When I called the Humane Society this morning to ask about euthanasia and cremation (our vet is closed for the holiday weekend), his tail suddenly started switching again. He'd been perfectly still all morning, and you would've sworn that he understood what I was doing and was objecting. But I spent the whole day with him, just sitting with him, and it wasn't a mistake. His back legs stopped working yesterday, and at first he could pull himself around, but he also didn't want to eat, hadn't eaten since Wednesday in fact, so today he was too weak to move on his own at all. Every once in a while he would struggle and I would sit him up so he could roll over onto his other side. That was all he seemed to want. He never purred today at all. I'm pretty sure this was the first day of his life when he never purred.

We spent the morning on the sun porch, and then when it got too hot I carried him in to my bed, and turned on the fans and opened the windows so he could keep smelling the fresh air, at the same time that I shut all the other windows in the house and turned on the AC to try to keep him cool.

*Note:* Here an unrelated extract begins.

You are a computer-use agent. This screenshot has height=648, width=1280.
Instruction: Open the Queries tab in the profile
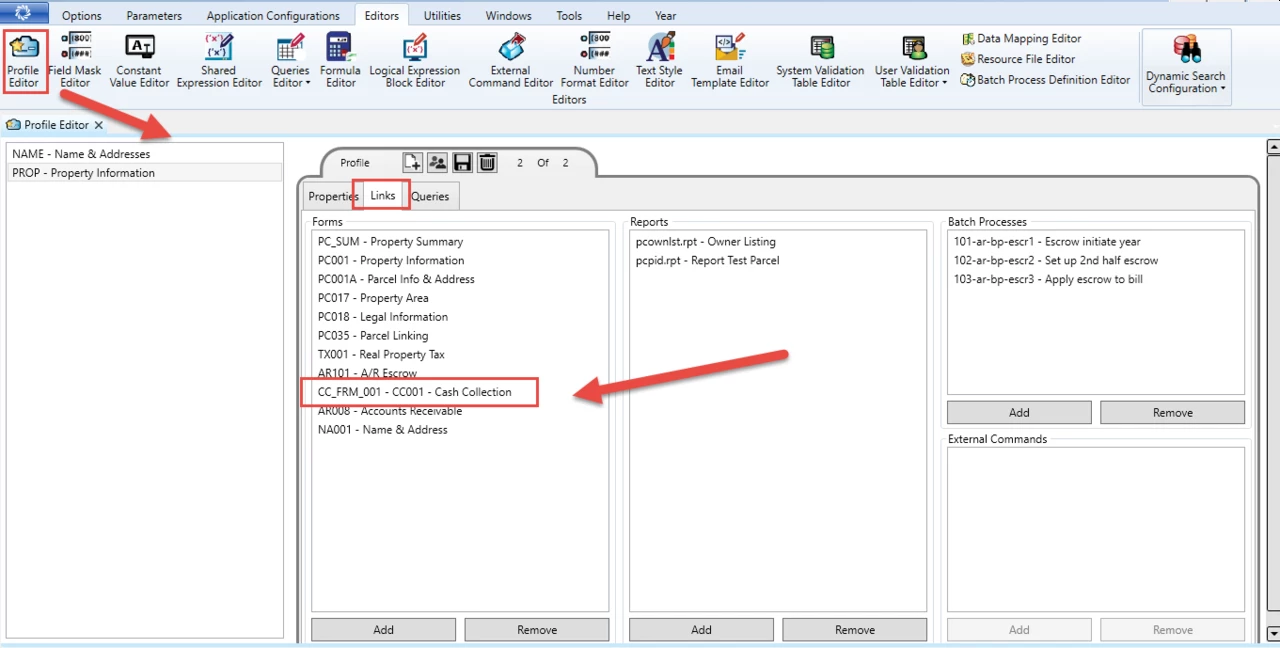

My sister was supposed to pick us up at 4:30, and when I saw that the clock said 4:08, I thought I was going to throw up. I took a Pepto just in case. I still don't know how I did that, got Edgar into his crate, carried him into the car, and answered "yes" when the veterinarian asked if I was ready. I don't know how anybody ever does that because clearly I am NOT FUCKING READY. But Edgar was. He was mad as hell because he couldn't move, was mad as hell at being in an exam room, and he needed out. It was my job to get him out of that cage 16 years ago, and it was my job to get him out today.

I'm so glad I asked my sister to go with me. Seriously, the next time you have to put a pet to sleep, take my sister with you. She'll cry right along with you so you don't feel stupid. My arms were busy holding onto Edgar, so she couldn't hold my hand, so she held my leg instead. The most comforting thing that happened all day was my sister's hand wrapped around my shin while I had my arms wrapped around Edgar. I don't think she realized that.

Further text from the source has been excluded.